Researchers at Binghamton University have developed a new drug that may limit the progression of Parkinson's disease while providing better symptom relief to potentially hundreds of thousands of people with the disease.
Symptoms of Parkinson's disease are commonly managed using a selective dopamine receptor agonists. While these drugs are useful in early-stage Parkinson's, they tend to lose efficacy in later disease stages. As important, currently marketed drugs do not appear to modify disease progression. A research team including Binghamton University psychology professor Chris Bishop and former graduate student David Lindenbach recently employed a preclinical model of Parkinson's disease to compare the effects of the dopamine agonist ropinirole to their new drug, known as D-512. Results demonstrated that D-512 was more efficacious than ropinirole in treating the symptoms of Parkinson's disease while also prolonging the time window in which the animals showed benefits.

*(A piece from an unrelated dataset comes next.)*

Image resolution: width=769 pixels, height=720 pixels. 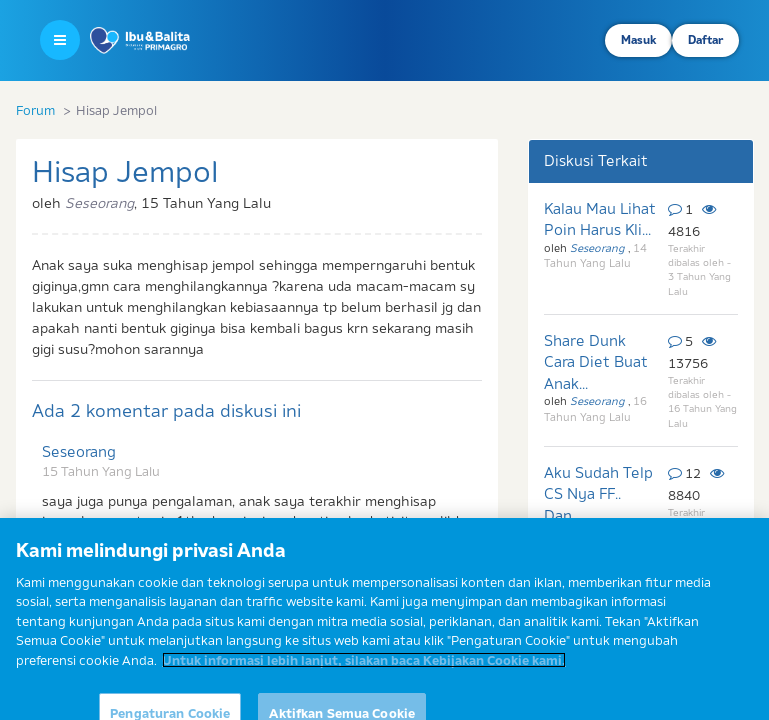 What do you see at coordinates (596, 362) in the screenshot?
I see `Share Dunk Cara Diet Buat Anak...` at bounding box center [596, 362].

These findings followed on the heels of prior work by this collaborative group which demonstrated that D-512 may also protect again the progression of Parkinson's disease.
"A major issue for Parkinson's disease patients is the need to take multiple medications, multiple times per day. So we were quite astounded to discover that our new compound, D-512, was superior to the widely-used drug, ropinirole, in terms of maximal symptom relief and duration of action," said Lidenbach.
The researchers also noted that D-512 may have fewer side effects than current medications. When patients take anti-parkinsonian drugs, over time they develop hyperkinetic movements that are hard to control, called dyskinesia. Coupled with D-512's beneficial effects on motor symptoms, they argue that it therapeutic features are highly desirable.
"What you have is a better therapeutic index with our drug versus the current medication. And when you couple that with the fact that it's seemingly multifunctional...then what we have is a compound that just isn't currently available to Parkinson's patients but that we think has a lot of promise," said Bishop.
"D-512 is unique because it not only treats the symptoms of Parkinson's disease, but the molecule itself is an antioxidant," said Lindenbach. "This antioxidant property is important because a major cause of Parkinson's disease appears to be excessive oxidative stress is a small group of movement-facilitating brain cells."
The researchers are currently at a pre-clinical phase. Their goals are two-fold: to understand how D-512 actually provides neural protection and therapeutic relief, while also looking at different models of Parkinson's disease that will translate into the clinic.
"There are some intermediate steps that we may be involved in. I think one of these is determining whether this compound works in later stages to slow down the disease progression. It seems to work very well if you give it really early, before the disease takes hold -- but looking at it at later time points and determining whether it can slow the disease down once it's really taken hold, also has important implications," said Bishop.